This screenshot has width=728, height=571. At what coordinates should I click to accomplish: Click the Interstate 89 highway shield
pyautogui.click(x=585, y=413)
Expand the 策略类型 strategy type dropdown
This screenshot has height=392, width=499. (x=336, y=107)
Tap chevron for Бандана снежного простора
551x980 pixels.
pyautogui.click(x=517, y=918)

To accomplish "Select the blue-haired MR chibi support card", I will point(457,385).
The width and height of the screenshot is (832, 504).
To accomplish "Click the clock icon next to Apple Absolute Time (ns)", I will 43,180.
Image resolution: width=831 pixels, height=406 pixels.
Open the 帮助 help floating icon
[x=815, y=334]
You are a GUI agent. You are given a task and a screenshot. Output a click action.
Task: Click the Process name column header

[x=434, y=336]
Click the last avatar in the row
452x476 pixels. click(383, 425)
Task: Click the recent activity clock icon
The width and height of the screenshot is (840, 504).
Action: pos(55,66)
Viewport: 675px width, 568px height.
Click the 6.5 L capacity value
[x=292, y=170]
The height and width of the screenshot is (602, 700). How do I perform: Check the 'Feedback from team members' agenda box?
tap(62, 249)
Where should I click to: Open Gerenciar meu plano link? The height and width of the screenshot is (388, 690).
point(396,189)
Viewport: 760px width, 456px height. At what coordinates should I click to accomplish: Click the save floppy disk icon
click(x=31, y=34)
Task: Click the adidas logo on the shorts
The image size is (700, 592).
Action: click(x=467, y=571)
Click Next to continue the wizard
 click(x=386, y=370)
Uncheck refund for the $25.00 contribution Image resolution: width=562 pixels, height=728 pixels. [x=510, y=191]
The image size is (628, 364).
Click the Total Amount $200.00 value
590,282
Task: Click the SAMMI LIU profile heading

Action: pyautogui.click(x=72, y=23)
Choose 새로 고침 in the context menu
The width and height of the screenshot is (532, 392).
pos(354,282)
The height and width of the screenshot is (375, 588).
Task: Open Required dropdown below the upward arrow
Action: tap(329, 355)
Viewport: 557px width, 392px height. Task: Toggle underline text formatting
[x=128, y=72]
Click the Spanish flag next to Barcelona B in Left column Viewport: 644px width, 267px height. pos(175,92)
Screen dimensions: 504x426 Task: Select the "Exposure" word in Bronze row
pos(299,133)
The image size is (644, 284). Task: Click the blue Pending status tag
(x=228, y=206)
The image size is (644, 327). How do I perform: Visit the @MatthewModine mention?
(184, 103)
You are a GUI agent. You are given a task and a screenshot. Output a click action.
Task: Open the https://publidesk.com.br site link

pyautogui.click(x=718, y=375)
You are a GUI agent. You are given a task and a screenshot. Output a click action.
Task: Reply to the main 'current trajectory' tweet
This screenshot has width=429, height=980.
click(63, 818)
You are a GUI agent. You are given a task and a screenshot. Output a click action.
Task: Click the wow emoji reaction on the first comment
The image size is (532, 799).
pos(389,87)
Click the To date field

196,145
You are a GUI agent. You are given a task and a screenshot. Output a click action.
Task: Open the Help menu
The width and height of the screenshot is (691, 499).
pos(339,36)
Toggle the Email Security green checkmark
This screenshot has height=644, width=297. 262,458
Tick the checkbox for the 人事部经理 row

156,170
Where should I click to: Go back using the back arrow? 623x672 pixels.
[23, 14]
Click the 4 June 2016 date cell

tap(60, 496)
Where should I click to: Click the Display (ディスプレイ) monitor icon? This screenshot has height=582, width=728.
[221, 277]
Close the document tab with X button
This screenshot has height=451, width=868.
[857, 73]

# # # # # # #

ABOUT THIS TASK: Starting at the top of the listing above, repeat every line exactly until the line that contains "Task: Click the recent activity clock icon" has been repeated too.

RESPONSE:
This screenshot has width=728, height=571. At what coordinates should I click to accomplish: Click the Interstate 89 highway shield
pyautogui.click(x=585, y=413)
Expand the 策略类型 strategy type dropdown
This screenshot has height=392, width=499. (x=336, y=107)
Tap chevron for Бандана снежного простора
551x980 pixels.
pyautogui.click(x=517, y=918)

To accomplish "Select the blue-haired MR chibi support card", I will point(457,385).
The width and height of the screenshot is (832, 504).
To accomplish "Click the clock icon next to Apple Absolute Time (ns)", I will 43,180.
Image resolution: width=831 pixels, height=406 pixels.
Open the 帮助 help floating icon
[x=815, y=334]
You are a GUI agent. You are given a task and a screenshot. Output a click action.
Task: Click the Process name column header

[x=434, y=336]
Click the last avatar in the row
452x476 pixels. click(383, 425)
Task: Click the recent activity clock icon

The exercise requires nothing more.